This article was updated on February 28, 2023.
Following the powerful earthquakes that hit Turkey and Syria on February 6, Doctors Without Borders/Médecins Sans Frontières (MSF) teams are responding to the increasing needs. MSF teams in northwestern Syria began treating patients within the first hours after the earthquakes struck. MSF emergency teams are assessing the needs in the most affected areas of southern Turkey, officially renamed Türkiye. More than 50,000 people have been killed and many more injured and left homeless across the two countries. The death toll is expected to rise as bodies are recovered from the rubble. Two MSF staff members have died, while others have lost family members and loved ones.
How MSF is helping in Türkiye and Syria:
- On February 19, an MSF convoy of 14 trucks entered northwestern Syria from Türkiye carrying tents for families left homeless by the recent disaster and winter kits to insulate the tents from the cold. On February 26, MSF sent another convoy of 15 trucks carrying 1,234 tents and winter kits.
- From February 6 to 12, MSF-supported facilities treated more than 7,600 people injured in the quake and recorded around 1,000 deaths.

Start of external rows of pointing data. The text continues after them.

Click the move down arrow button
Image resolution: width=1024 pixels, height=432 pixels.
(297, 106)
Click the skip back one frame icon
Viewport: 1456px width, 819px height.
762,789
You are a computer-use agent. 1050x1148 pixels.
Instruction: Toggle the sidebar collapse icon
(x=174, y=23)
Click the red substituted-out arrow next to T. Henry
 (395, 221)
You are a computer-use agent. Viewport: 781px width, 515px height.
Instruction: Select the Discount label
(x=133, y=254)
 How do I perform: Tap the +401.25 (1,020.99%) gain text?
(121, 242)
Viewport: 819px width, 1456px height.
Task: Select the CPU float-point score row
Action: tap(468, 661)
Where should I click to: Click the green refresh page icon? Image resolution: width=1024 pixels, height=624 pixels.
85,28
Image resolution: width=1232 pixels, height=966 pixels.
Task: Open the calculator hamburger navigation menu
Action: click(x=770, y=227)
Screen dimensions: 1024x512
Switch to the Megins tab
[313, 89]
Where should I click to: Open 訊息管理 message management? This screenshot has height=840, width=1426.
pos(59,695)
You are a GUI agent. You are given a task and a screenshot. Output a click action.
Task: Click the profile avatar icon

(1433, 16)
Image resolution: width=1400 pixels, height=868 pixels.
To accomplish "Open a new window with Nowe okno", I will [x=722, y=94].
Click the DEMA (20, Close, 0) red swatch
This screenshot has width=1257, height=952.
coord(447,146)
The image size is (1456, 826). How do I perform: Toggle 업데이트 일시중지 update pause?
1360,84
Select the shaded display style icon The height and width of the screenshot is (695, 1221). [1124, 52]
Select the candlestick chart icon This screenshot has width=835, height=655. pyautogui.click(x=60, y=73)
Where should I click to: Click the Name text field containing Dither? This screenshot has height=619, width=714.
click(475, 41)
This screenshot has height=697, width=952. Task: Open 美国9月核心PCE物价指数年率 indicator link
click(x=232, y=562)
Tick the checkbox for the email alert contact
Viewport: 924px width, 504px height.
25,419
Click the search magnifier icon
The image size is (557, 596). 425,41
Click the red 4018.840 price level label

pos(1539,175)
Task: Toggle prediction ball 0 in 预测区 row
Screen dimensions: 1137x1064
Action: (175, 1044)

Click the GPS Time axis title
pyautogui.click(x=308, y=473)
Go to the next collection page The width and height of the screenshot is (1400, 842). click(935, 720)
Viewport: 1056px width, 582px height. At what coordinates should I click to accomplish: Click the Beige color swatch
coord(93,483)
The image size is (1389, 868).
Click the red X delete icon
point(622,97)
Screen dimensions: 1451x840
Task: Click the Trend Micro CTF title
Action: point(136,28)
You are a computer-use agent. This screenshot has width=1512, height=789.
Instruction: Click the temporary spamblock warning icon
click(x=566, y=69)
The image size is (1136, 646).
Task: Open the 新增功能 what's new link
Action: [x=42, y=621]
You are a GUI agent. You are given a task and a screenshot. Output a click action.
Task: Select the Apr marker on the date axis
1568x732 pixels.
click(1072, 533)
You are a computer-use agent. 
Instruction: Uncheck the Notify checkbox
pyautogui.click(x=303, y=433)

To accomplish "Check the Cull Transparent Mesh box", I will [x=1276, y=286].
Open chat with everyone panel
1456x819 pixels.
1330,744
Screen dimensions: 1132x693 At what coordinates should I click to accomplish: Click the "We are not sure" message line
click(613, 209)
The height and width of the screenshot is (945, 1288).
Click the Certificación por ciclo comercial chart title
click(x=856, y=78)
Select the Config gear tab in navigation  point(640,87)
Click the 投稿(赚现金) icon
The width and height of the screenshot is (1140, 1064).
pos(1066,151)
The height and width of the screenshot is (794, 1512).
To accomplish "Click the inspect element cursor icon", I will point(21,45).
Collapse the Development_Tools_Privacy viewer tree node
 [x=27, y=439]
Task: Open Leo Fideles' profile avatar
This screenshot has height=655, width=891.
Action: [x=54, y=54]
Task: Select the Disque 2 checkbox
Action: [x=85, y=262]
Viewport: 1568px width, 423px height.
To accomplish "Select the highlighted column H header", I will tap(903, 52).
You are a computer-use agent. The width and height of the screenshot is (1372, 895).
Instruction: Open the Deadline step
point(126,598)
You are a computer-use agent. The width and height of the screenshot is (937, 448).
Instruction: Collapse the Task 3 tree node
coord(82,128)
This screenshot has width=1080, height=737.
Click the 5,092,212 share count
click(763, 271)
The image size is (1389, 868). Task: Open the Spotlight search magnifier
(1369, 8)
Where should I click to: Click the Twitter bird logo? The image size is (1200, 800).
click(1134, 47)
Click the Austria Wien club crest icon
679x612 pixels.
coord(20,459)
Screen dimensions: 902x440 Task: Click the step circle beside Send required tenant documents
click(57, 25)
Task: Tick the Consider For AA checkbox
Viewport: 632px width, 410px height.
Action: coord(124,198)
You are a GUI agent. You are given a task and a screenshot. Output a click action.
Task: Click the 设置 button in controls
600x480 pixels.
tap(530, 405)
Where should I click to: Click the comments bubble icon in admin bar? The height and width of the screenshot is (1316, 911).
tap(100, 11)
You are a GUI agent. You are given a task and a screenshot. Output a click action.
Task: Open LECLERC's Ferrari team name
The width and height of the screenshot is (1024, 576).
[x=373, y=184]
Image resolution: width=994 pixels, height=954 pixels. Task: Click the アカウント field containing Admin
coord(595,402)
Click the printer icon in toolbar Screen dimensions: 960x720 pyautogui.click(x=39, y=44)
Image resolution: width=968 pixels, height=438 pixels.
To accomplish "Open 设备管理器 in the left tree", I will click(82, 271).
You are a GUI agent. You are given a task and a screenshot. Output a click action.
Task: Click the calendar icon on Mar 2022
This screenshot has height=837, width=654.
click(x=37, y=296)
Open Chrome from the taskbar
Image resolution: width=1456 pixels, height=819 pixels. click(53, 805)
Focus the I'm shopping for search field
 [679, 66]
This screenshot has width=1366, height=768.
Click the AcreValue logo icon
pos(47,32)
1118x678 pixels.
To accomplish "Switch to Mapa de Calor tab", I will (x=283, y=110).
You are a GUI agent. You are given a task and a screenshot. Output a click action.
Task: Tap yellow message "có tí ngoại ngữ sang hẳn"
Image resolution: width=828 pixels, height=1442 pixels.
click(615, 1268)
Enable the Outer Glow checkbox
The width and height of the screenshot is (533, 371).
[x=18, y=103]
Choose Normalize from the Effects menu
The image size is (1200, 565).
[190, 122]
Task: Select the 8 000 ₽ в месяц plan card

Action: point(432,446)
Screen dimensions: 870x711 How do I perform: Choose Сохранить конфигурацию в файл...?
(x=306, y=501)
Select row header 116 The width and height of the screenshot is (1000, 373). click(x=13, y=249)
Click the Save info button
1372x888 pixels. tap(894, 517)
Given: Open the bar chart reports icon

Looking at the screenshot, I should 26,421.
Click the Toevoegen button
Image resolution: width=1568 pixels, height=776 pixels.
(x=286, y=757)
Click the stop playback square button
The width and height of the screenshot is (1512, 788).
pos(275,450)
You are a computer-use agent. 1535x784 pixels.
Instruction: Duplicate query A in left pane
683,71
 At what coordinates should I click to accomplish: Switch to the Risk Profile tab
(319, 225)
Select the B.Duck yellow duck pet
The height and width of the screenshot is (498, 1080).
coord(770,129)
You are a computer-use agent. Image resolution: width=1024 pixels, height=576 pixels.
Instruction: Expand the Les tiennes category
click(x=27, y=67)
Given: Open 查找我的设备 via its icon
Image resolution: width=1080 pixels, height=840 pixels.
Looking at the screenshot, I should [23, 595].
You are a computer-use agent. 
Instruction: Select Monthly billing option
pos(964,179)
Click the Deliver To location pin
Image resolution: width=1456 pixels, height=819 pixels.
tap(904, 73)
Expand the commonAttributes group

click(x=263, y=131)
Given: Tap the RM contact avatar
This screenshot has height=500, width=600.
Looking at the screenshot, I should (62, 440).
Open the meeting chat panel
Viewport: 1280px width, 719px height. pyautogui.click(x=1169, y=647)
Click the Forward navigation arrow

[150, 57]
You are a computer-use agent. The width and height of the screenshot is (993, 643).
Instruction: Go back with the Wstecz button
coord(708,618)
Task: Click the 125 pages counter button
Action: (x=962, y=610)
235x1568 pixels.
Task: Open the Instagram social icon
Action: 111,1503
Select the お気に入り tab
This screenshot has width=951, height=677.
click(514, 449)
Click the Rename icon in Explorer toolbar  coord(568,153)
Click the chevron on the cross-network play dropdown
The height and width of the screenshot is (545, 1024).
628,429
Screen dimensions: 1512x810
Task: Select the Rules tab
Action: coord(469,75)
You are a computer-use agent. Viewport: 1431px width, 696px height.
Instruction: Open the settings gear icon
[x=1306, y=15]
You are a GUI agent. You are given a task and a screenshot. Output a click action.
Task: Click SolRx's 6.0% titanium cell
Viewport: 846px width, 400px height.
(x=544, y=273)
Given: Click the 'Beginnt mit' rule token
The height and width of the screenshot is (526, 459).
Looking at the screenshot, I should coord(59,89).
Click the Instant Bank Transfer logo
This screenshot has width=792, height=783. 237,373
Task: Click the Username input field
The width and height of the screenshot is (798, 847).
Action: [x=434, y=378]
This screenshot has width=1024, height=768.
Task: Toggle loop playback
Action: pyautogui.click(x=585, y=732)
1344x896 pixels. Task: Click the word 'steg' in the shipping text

- MSF has supported 32 hospitals and health facilities in Idlib, Azaz, Afrin, Mare’, Bab al-Hawa, and other towns in northwestern Syria with donations of emergency kits, trauma kits, medical supplies and laboratory equipment, medicines, laboratory and medical consumables, and blankets.
- On February 13, MSF launched a mobile clinic in Jinderis, Aleppo governorate, to care for displaced people. On the first day alone, we treated 119 patients including children, pregnant women, and people with injuries, in addition to providing mental health consultations. We also worked with local partners to distribute more than 515 kits including hygiene items, kitchen tools, and winter supplies and blankets to affected people in Jinderis and families in reception centers in Azaz and Mare’ and surrounding villages.
- In Türkiye, MSF is working in partnership with local nongovernmental and civil society organizations to provide donations of essential supplies.
What is MSF doing in Syria?
Key figures (as of February 24, 2023)
- Relief items distributed: 30,232
- Mobile clinic consultations: 5,667
- Mental health consultations: 450
- Medical supplies donated: 27 tons
- Hospitals supported: 32
Since the first earthquakes struck, our Syrian colleagues immediately began working to provide help and care, even as they weathered the disaster themselves. We received the tragic news of the death of two of our colleagues who were found under the rubble. Some have lost their loved ones and their homes. We are in close touch with our colleagues inside northwestern Syria, providing them with psychological support and other services.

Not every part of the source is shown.